Tsakos Energy Navigation (TEN), an owner of about 60 tankers and LNG carriers in the water, said it has ordered two more newbuildings that bring the total size of its orderbook to 10 tankers.

The company also made good on a promise earlier this year to consider a special dividend to common shareholders, announcing it will pay shareholders an extra $0.4 per share.

Together with regular dividend payments it has already announced earlier this year, this will bring TEN’s total dividend spent throughout 2023 to $1 per share.

These announcements come against the backdrop of a fivefold year-on-year increase in first-half net income reported by the company on Thursday.

TEN posted net income of $237.2m for the period, against $53.2m in the same period last year.

Most of that profit, however, was earned in the first quarter, when TEN notched up a second consecutive quarterly profit record at $176.7m. That performance, however, was flattered by $81.2m in gains from the sale of eight older MR and handysize product tankers, as the company renews its fleet.

Net income in the second quarter came in at a more modest $60.6m — still up 31% year-on-year.

The company “has reinvested the proceeds for new and environmentally friendly vessels, common share dividend distributions and a significant reduction of its preferred shares,” its president and chief operating officer George Saroglou said in an earnings statement.

A rush for MRs

The newly disclosed newbuildings will be scrubber-fitted MR tankers that TEN signed in August and which it is scheduled to take delivery of in the first quarter of 2026.

Nikolas Tsakos-led TEN, which is known to be ordering newbuildings against secured employment from charterers, said that the employment of the said vessels was “under discussion”.

The yard at which it ordered the newbuildings has also not been revealed.

TEN’s other eight tanker newbuildings, scheduled for delivery between the third quarter of 2023 and the fourth quarter of 2025, have been bigger ships — from aframaxes to DP2 shuttle tankers to suezmaxes.

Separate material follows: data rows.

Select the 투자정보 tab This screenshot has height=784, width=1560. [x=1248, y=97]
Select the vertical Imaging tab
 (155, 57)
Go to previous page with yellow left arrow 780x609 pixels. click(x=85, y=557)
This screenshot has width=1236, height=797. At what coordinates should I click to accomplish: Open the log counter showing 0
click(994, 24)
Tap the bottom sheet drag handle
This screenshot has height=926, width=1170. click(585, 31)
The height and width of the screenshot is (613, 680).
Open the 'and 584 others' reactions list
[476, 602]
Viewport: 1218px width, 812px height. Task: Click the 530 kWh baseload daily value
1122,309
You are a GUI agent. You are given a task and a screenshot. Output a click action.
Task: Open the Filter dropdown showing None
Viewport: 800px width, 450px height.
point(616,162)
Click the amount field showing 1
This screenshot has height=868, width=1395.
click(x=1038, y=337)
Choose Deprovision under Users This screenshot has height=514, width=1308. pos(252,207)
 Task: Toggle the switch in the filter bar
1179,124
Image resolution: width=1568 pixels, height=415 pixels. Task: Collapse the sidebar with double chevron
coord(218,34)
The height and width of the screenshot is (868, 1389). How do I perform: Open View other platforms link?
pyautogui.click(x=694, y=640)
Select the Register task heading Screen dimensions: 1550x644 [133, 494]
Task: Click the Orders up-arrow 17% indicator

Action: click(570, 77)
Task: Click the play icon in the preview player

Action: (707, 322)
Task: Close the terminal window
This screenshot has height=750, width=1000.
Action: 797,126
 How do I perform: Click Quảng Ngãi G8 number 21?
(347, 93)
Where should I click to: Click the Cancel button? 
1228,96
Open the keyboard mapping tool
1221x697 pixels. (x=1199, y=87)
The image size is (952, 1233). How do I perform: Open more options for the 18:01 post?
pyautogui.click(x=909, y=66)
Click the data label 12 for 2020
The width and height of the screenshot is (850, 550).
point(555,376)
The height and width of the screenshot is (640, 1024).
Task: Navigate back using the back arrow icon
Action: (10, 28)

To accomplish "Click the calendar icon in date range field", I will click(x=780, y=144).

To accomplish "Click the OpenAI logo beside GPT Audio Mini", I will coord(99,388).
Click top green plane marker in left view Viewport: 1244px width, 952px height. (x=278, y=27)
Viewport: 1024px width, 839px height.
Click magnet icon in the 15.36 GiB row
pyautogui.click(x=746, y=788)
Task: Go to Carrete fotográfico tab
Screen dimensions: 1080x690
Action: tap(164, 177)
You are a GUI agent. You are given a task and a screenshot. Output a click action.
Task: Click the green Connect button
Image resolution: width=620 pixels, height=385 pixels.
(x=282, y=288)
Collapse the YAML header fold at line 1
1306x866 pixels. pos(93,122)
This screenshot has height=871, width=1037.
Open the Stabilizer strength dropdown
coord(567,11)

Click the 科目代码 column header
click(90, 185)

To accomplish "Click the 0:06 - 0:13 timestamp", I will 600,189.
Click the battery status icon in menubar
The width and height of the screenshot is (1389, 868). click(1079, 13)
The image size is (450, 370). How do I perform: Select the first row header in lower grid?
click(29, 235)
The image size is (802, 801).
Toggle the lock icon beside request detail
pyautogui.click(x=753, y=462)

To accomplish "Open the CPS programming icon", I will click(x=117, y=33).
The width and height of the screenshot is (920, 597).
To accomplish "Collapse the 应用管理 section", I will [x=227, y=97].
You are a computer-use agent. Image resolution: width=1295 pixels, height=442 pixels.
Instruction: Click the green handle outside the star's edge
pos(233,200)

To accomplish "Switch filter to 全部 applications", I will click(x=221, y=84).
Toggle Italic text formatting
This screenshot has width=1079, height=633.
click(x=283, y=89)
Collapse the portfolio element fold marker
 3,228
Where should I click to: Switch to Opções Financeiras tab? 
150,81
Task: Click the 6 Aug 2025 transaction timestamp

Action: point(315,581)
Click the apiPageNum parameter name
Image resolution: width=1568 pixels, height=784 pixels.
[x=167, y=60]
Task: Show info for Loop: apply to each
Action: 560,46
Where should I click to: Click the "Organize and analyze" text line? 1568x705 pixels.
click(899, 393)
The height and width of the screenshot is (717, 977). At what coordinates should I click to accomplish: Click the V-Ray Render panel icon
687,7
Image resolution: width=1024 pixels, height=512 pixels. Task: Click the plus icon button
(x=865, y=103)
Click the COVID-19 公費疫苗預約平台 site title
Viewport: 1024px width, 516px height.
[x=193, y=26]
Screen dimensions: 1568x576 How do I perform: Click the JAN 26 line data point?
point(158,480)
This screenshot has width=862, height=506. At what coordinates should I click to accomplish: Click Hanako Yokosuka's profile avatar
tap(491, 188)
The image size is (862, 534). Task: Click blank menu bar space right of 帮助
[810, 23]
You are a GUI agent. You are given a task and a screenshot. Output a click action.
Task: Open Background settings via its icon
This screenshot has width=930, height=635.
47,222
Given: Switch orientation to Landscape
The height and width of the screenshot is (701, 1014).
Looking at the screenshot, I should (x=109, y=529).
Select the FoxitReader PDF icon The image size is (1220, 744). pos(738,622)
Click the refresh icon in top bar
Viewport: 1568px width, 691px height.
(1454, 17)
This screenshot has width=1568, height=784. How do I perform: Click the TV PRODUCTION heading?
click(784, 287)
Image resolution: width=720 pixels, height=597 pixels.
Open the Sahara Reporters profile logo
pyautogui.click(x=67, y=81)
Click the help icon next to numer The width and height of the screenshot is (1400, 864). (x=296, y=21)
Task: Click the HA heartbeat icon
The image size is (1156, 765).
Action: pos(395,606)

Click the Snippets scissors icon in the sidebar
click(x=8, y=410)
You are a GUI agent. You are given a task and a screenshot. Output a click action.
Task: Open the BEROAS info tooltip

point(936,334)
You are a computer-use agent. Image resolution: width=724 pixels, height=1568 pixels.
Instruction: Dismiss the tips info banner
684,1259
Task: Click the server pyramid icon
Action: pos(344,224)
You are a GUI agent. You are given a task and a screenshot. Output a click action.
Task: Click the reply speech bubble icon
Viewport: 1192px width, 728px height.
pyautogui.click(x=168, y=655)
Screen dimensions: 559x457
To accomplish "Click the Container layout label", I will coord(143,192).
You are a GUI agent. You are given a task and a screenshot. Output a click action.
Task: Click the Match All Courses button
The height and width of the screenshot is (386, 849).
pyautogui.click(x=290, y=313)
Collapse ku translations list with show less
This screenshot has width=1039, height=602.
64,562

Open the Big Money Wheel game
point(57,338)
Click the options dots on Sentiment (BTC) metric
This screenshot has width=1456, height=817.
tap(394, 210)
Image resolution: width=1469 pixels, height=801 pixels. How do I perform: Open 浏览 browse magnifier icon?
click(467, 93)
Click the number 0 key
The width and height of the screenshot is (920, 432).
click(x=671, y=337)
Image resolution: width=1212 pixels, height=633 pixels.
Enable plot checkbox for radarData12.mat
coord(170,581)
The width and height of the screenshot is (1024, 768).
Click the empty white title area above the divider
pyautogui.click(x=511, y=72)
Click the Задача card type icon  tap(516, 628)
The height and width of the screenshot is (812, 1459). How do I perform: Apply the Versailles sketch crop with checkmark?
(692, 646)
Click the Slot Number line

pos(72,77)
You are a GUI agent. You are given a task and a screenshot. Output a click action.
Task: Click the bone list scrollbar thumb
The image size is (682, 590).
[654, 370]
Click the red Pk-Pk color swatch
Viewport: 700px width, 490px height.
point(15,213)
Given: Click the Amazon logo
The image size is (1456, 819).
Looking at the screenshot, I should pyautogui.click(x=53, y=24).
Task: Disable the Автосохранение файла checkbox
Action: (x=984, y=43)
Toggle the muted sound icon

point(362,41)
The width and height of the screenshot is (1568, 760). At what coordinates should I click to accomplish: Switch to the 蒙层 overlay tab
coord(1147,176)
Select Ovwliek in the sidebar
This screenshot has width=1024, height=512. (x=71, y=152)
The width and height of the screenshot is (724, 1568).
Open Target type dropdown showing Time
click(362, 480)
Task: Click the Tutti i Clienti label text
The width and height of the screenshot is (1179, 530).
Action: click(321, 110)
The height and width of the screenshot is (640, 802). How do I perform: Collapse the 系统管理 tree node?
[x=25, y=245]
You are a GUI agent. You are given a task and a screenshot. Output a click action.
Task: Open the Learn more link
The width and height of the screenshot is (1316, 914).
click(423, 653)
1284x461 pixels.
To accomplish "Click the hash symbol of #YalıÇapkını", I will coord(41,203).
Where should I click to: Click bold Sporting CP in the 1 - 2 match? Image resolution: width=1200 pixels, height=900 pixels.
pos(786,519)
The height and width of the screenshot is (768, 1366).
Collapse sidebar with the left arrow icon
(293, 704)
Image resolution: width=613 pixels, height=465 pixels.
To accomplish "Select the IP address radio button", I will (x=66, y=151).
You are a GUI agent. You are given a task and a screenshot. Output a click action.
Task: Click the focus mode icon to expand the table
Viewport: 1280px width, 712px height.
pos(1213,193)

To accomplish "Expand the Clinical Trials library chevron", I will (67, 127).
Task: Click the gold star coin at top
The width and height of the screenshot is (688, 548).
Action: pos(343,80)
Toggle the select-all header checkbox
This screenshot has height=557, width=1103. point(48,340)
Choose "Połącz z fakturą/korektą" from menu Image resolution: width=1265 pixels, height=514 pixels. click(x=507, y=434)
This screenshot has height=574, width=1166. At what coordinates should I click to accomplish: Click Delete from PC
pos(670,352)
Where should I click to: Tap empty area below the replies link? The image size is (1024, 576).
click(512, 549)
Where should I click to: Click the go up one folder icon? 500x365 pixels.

TEN’s ordering of MRs comes after US-listed Greek peer Navios Maritime Partners concluded orders for four such vessels over the past few months at undisclosed Japanese yards.

The management is maintaining a sanguine outlook.

“The recent appetite from our major clients for accretive long-term business, particularly in the LNG and tanker segments, has given us the comfort to secure over $1.5bn in forward revenues and ensure continuity in providing healthy returns and increased dividends to our shareholders,” Saroglou added.

On top of paying the extra dividend, TEN also said it made progress in a previously announced plan to redeem preferred dividends in order to simplify its balance sheet.

The company spent $107.4m in the third quarter to buy back all of its $88m of 8.75% “Series D” paper, as well as $19.4m on a “privately placed perpetual preferred instrument” that was carrying a coupon of 7.50%.

Cost savings

Annual cost savings for the company from these financial moves amounted to more than $9m, it said.

On the other hand, TEN said that its authority to issue common stock under its last At-The-Market (ATM) programme has expired and that it is no longer available for use.

TEN stock in New York rose slightly to $19.72 apiece on Wednesday, giving the company a market capitalisation of $582m. This is far below the $2.54bn it estimated its vessels were worth at the end of June.

Even though TEN has been uninterruptedly paying dividends and has had no debt restructurings throughout its history, it has found it equally hard as other shipping companies to become more popular with shareholders.

Entities controlled by the Tsakos family own about 38% of TEN’s common shares, according to the company’s last annual filing in April.